We voted on these rankings last week before it became increasingly clear Nassib was going to be the first QB taken. That may help explain the low rankings from Matthew and Ryan. However, learning Nassib was going to go this high forced me to take him off my board entirely. Nassib is the most overvalued QB in the draft. He doesn’t bring anything special to the table physically and his production was underwhelming. Six current NFL starters played a similar schedule strength their final years in college. They averaged 8.9 adjusted yards per attempt and a 4.5-1 TD/INT ratio. Nassib averaged 8.1 aya and 2.5. Somewhat bizarrely, Nassib’s aya only rises to 8.3 in easy situations. It falls to 6.9 in difficult ones. Jon, who has convincingly compared him to Christian Ponder and Jake Locker, gives “him the nod over Landry because of age and likelihood he’ll get the better opportunity.” And that’s actually why I think he may have less value. Consider the devastating effects that Ponder and Blaine Gabbert have had for their drafters. Because Nassib is overwhelmingly likely to fail – please understand, I’m not rooting against him, just trying to follow the logic of the situation – he will have significant costs to your dynasty team. He’ll cost in terms of the rookie pick, the roster spot, the time spent waiting for him to develop. He’ll potentially cost you games because a backup QB probably has to start for you once or twice a season. In the ongoing one-upmanship of draft posturing, it’s been reported that while luminaries like Gruden, Cosell, and Lande have Nassib ranked No. 1, at least one NFL team has given him an undrafted free agent grade. That’s where I am.

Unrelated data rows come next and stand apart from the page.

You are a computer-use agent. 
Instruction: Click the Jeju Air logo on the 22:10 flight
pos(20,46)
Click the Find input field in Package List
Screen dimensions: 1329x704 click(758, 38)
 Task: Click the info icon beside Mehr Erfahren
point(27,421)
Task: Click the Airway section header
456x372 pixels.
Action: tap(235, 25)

Reality Value: Late Round               Expected Selection: No. 8 overall            Dynasty Value: Negative

8. Matt Scott

FD MF JM SS DM RR Composite Rank
Matt Scott 10 10 6 6 8 8 8

 

Scott turned in a lot of multi-touchdown performances but wasn’t particularly efficient in Rich Rod’s high-powered spread. After caddying for Nick Foles, he did post the same adjusted yards per attempt in high leverage situations as Andrew Luck did his last year (7.4). Jon ranks him the highest, appreciating the dual threat ability. Scott disappointed in the forty (4.69), but those buzzing about Tavon Austin’s lateral agility should note that he has nothing on Scott. The former Wildcat recorded a 3.99 in the short shuttle, two hundredths of a second better than Tavon. (Interestingly, in the past ten seasons two quarterbacks have been even quicker, one of whom was Alex Smith.) Scott projects as a great backup in places like Seattle, San Francisco, and Philadelphia and would probably possess more fantasy flyer potential than most second-stringers.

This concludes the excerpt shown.